Each line from the one holding "The image size is (898, 609)." through the final line of the data below is to be given again exactly, and no other line is to appear.

> _Available data_
-.-.-

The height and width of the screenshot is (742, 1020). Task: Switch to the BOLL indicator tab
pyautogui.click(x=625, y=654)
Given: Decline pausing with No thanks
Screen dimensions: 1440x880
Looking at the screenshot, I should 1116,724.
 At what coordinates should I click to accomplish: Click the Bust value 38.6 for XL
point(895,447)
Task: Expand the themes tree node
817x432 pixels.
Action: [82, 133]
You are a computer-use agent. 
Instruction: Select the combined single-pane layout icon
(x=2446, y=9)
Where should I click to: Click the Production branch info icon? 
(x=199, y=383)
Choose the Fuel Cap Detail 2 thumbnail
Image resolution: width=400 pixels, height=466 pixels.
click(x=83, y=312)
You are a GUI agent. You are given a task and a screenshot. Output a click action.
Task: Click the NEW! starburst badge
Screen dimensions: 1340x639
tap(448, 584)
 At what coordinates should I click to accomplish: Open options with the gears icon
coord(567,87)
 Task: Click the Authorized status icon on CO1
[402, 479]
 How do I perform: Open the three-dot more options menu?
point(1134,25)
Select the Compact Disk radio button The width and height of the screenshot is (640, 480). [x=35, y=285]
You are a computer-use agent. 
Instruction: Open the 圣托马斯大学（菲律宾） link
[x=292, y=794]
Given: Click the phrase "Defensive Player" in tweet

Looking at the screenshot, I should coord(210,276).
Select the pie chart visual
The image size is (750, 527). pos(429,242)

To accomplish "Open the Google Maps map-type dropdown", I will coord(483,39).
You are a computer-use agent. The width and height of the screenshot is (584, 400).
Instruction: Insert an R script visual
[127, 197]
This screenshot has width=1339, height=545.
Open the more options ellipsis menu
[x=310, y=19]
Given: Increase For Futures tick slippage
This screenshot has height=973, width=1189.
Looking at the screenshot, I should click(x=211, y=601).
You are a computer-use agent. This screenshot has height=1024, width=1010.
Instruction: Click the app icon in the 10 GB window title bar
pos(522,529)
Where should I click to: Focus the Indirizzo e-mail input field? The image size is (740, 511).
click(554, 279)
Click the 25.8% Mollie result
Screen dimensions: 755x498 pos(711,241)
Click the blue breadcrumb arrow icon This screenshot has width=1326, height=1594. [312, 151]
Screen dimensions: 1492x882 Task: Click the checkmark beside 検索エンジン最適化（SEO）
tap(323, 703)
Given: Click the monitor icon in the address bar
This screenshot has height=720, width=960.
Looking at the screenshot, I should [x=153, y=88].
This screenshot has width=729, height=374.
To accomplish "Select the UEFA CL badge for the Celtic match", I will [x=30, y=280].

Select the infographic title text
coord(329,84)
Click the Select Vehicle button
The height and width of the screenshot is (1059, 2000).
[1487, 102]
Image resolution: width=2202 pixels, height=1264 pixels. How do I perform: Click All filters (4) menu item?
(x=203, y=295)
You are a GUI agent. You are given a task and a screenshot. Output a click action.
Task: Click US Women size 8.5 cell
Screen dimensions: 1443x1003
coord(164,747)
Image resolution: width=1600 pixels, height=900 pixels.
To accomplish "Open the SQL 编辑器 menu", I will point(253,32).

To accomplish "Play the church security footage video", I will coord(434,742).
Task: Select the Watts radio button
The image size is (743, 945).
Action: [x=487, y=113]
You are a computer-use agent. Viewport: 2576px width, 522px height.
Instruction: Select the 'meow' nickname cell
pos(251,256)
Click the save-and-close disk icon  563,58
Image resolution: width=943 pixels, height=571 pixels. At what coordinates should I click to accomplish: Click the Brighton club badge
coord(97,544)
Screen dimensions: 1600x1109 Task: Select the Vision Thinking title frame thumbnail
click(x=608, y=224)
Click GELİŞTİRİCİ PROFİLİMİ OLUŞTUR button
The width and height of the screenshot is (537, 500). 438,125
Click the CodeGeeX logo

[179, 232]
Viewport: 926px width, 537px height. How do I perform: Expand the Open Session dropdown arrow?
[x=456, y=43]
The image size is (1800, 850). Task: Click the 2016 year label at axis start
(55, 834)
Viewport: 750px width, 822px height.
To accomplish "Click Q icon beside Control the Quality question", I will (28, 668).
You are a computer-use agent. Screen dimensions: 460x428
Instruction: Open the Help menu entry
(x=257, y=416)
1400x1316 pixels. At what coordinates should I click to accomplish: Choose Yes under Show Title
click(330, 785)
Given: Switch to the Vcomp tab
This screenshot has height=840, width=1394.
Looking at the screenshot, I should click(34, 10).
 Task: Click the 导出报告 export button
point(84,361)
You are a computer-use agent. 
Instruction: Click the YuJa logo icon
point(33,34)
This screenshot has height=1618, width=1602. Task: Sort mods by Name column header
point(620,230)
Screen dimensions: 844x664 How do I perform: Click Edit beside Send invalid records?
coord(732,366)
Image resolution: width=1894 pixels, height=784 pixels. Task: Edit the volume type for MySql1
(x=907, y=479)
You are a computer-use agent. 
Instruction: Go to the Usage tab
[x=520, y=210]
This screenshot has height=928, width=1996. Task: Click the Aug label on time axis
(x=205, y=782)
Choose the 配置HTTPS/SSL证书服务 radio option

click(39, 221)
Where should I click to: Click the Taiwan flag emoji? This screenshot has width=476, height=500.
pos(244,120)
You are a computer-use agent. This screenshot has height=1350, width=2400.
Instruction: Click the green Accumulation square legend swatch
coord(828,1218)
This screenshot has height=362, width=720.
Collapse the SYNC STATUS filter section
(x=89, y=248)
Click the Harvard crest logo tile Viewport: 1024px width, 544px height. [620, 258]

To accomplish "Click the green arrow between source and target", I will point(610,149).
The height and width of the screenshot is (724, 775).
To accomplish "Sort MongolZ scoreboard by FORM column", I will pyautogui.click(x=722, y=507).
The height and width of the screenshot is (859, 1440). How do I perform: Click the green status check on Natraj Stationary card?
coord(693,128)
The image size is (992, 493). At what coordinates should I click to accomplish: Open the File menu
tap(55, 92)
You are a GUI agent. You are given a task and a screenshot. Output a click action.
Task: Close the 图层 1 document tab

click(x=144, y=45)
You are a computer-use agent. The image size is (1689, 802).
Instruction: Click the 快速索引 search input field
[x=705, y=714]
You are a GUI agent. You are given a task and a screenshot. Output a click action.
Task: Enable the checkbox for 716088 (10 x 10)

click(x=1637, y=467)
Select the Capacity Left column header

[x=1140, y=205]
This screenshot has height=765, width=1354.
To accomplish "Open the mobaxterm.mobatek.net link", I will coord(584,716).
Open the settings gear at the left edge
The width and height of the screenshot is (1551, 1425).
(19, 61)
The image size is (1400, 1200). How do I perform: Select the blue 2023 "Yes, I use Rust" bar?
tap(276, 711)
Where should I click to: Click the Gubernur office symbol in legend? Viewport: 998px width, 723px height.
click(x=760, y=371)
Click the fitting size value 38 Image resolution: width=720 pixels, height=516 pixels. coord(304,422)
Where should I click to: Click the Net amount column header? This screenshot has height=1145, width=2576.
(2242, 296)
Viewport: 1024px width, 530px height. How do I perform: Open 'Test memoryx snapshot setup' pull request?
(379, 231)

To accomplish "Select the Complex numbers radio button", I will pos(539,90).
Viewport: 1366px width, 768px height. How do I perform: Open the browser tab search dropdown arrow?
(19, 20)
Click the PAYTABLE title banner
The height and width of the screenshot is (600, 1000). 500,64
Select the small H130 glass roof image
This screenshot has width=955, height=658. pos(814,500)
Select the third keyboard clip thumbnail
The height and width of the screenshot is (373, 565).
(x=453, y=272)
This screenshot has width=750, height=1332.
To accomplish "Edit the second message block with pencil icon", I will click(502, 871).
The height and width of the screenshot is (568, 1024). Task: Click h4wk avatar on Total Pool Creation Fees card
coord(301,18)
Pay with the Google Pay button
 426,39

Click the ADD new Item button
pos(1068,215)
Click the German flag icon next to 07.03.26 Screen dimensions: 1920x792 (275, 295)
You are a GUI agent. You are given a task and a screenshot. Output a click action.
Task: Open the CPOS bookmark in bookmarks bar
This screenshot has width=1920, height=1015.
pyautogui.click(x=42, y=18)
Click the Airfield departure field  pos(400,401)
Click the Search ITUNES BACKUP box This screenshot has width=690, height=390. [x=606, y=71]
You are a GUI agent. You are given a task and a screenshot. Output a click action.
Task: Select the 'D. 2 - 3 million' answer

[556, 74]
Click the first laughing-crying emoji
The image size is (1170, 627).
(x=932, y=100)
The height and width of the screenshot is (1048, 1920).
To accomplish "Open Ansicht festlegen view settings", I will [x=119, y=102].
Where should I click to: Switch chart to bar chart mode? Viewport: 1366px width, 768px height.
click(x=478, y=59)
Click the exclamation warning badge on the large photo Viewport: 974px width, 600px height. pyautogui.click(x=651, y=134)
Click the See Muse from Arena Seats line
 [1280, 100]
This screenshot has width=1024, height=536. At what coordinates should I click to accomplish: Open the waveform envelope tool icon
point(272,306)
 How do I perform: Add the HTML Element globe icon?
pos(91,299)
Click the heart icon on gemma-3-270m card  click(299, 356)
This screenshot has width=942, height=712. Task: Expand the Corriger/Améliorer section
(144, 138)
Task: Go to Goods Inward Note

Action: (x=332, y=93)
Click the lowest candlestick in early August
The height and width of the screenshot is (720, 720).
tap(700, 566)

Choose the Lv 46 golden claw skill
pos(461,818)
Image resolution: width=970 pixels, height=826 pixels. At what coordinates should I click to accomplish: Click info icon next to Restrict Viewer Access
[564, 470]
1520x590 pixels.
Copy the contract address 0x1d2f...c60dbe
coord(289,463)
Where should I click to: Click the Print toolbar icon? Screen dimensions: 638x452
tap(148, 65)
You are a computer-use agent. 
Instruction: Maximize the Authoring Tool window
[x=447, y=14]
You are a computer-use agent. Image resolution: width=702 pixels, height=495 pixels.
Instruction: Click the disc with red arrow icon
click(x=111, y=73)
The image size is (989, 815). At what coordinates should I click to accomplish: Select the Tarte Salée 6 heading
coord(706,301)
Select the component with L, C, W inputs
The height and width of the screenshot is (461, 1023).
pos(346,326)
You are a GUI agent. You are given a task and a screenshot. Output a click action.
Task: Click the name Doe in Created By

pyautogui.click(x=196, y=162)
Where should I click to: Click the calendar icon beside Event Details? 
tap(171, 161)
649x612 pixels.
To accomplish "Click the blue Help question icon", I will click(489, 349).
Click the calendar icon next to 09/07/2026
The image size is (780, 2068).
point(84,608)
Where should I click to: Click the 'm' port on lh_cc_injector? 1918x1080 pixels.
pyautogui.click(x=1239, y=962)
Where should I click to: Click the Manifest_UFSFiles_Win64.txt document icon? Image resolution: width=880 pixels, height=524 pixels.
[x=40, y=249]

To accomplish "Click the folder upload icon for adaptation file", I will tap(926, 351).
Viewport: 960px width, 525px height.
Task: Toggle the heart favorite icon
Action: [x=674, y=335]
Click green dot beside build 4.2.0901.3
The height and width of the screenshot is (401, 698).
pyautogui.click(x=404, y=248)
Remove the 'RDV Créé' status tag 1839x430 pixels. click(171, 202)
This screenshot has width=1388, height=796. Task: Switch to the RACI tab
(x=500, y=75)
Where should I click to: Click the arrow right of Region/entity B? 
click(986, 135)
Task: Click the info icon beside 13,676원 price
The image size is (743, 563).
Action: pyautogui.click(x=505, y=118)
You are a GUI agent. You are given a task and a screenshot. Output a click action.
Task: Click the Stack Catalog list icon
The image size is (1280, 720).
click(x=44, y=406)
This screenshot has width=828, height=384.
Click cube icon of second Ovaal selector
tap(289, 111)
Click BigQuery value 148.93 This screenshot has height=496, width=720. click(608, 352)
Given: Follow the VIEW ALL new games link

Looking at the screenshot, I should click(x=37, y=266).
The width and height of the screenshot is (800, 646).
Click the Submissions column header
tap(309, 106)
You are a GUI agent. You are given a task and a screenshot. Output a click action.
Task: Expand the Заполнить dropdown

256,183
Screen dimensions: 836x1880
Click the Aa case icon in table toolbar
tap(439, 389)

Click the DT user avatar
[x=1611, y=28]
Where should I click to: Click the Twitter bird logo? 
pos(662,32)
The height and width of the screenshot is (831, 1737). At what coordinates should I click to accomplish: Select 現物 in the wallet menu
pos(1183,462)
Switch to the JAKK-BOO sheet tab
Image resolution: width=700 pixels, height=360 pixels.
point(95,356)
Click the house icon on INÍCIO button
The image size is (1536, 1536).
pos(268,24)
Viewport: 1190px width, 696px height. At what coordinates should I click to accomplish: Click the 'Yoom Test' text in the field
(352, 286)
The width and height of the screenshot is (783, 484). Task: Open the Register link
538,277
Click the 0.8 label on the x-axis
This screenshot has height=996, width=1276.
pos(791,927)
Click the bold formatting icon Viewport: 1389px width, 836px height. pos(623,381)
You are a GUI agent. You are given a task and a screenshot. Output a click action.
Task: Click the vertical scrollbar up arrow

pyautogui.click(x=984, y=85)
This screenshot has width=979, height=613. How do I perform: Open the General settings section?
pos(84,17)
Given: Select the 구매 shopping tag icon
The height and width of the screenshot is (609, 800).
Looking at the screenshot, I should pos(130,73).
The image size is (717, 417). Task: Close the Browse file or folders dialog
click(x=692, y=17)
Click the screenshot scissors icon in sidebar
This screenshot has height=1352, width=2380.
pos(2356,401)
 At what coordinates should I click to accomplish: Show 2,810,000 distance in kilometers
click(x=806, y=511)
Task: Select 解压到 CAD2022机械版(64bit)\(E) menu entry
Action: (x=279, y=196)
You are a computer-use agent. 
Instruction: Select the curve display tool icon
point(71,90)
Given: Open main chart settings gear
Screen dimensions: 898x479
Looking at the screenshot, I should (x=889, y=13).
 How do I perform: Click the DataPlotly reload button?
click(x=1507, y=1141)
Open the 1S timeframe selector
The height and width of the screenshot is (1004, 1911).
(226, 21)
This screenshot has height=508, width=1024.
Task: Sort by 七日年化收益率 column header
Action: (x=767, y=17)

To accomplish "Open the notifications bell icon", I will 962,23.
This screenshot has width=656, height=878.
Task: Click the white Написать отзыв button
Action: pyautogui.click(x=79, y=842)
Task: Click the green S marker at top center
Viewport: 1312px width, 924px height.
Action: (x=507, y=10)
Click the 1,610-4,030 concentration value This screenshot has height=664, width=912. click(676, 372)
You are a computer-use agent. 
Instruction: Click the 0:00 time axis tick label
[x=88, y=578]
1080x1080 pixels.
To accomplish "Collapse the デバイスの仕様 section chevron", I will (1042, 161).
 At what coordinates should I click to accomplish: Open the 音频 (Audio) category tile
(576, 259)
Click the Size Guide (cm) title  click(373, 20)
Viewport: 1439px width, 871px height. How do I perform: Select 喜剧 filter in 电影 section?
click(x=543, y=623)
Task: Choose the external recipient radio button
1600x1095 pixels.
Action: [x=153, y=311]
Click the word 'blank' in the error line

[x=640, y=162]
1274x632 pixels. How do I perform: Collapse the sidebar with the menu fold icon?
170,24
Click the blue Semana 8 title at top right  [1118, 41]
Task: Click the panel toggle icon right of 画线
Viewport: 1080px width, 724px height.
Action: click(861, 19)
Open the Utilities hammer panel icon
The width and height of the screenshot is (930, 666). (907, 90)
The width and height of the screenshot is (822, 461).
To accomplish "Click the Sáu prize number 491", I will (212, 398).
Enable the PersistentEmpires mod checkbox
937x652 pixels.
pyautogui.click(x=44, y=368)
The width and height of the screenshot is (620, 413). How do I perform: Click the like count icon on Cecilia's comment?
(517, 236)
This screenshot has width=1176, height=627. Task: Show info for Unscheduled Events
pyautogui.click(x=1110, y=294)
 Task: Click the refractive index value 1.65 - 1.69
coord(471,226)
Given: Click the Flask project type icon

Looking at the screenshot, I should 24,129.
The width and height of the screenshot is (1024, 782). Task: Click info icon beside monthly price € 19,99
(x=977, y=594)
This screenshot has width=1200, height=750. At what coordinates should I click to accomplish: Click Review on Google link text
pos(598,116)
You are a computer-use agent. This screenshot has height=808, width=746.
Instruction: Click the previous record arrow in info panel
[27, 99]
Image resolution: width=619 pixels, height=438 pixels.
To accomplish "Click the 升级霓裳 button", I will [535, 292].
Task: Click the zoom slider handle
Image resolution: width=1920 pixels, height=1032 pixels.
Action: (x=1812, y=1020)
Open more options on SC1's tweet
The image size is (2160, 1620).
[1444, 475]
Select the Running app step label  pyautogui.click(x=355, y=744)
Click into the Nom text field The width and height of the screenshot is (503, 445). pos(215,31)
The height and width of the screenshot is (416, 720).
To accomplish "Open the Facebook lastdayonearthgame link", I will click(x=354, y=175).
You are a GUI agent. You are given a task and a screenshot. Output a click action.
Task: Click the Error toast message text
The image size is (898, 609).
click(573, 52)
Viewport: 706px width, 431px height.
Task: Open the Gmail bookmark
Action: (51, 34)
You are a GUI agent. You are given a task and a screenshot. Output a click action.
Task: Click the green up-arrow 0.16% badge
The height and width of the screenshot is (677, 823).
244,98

-.-.-

> _Completed exercise_
The image size is (898, 609).
click(573, 52)
Viewport: 706px width, 431px height.
Task: Open the Gmail bookmark
Action: (51, 34)
You are a GUI agent. You are given a task and a screenshot. Output a click action.
Task: Click the green up-arrow 0.16% badge
The height and width of the screenshot is (677, 823).
244,98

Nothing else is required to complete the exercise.